How do they get birds out of Costco?
My kids love to see birds fly around the warehouse. Costco must hate it.
No doubt, birds in Costco break a list of public health rules.
There are three ways to get birds out of a warehouse: kill them, trap them, or encourage behavioural change (see more here and here).
The first two options offer military solutions: dispatch or take custody. Neither approach works well with humans, outside of war or totalitarian control. Does government know this?
Behavioural Change
All leaders work to influence behavioural change. Everything else that they do is wasted effort or should be done by someone else.
Leaders work to change behaviour, not to write policy manuals, discipline protocols, or to file reports to regulators.
Leaders must understand behavioural change, or they are not leaders.
People in positions of leadership often do not understand what they are supposed to do and have no idea how to get it done.
Impossible to Manage
Humans find ways to break rules and turn the most well-intentioned incentives into perverse behaviours.
We can follow the letter of the law but deny its spirit.
We cannot be forced to act, any more than we can think or believe as instructed.
Humans are frustratingly free and complex.
Only people with damaged brains think, believe, and act exactly as told.
Given people’s tendency to make up their own minds, how can leaders change behaviour?
Not Rocket Science
It’s actually quite simple, if we think like a pre-teen. How does an older sister get her brother to play along with something he does not want to do?
She could offer a bribe, but that often ends poorly.
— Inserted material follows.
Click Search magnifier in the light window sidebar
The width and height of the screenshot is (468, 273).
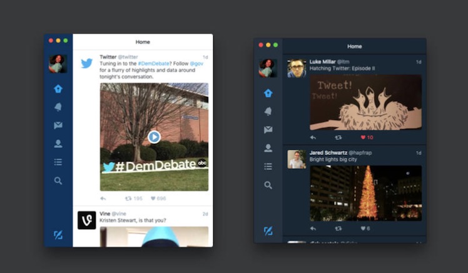pyautogui.click(x=58, y=181)
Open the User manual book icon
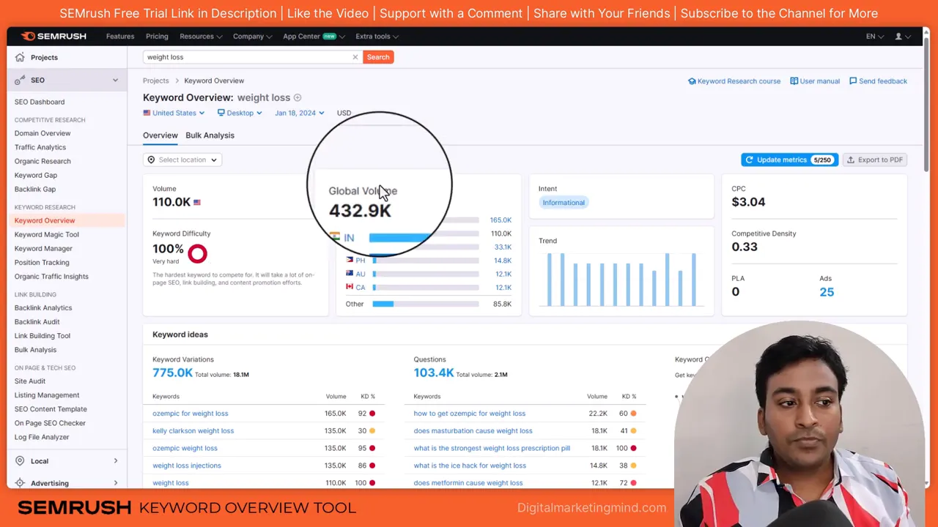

Her brother is young, not stupid. The bribe becomes a quest. He will anchor on the bribe and negotiate to the death. His sister will sacrifice more than she hoped for, or abandon the task.
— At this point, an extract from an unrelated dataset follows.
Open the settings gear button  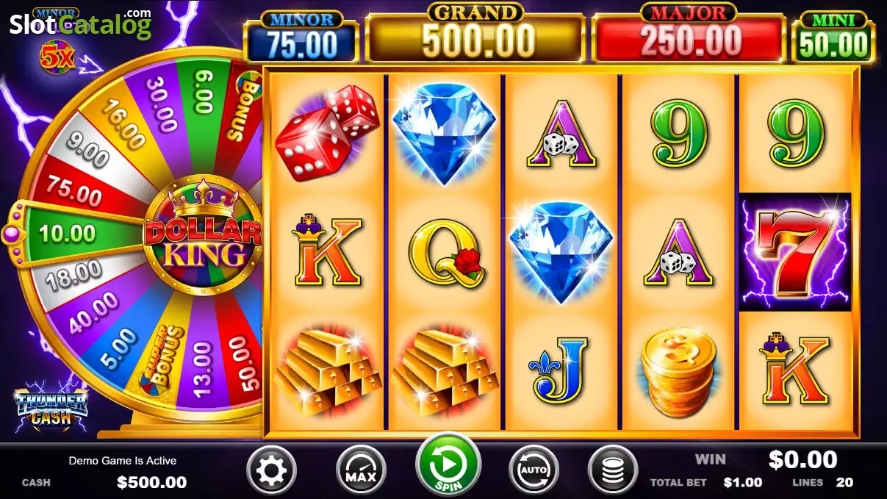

Every older sister figures out how to manger her younger brother shortly after she learns how to skip rope. If we asked, she would tell us:
First, you need to catch your brother’s interest. Show him something shiny or dangerous.
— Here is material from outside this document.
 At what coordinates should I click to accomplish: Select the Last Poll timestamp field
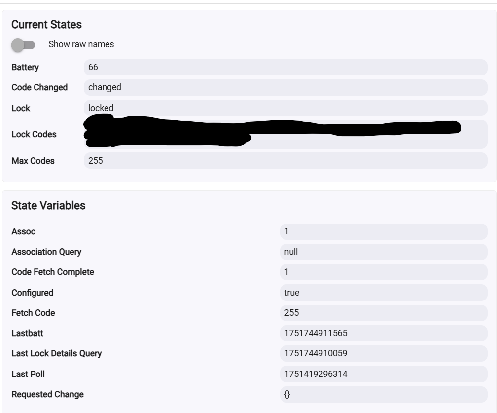[384, 374]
Then, build on the excitement and invite him into relationship. Hint at the opportunity for more, bigger, shiny things: This sets the hook.
Invite him on a quest. Build a description of the destination together, in vivid detail. Let him shape what the destination looks like to him.
Set him loose with a title and a mission to accomplish.
Then, work together, offering encouragement and praise until the job is done. Remind him of how fun this quest was the next time you need him to do something.
Doesn’t government know this? They find doctors impossible to manage because they forget the basics. They should try to the following:
Catch doctors’ interest: show them an opportunity to fix a patient care problem that frustrates doctors, not accountants or Ministers of Finance.
Build on the interest by fostering relationship. Hint at the opportunity to solve bigger problems together.
Invite doctors on a quest. Let doctors shape and define the destination together with government.
Empower doctors to tackle the quest. Encourage them. Give them the materials they need to get the job done.
Work alongside doctors until the job is finished.
Offer praise liberally. Hint at the next exciting job to tackle.
Is this too simplistic? Probably, but that’s the point. It’s so simple that doctors can see what’s going on. Politicians should want doctors to see through what government is doing and get excited about it.
Politicians need to build trust with dozens of small projects before trying to change all of primary care at once, with something like Bill 210 (see Will Medicine Survive in Ontario).
Entice Change
Birds fly out of Costco when someone attracts the birds to leave. The only other way is to trap or kill them.
Government, regulators, and system managers need to take a new approach to ‘managing’ physicians. Regulatory and legislative traps do not work. System leaders cannot manage doctors like the military. They must entice docs to change. All other options kill doctors’ professional spirit.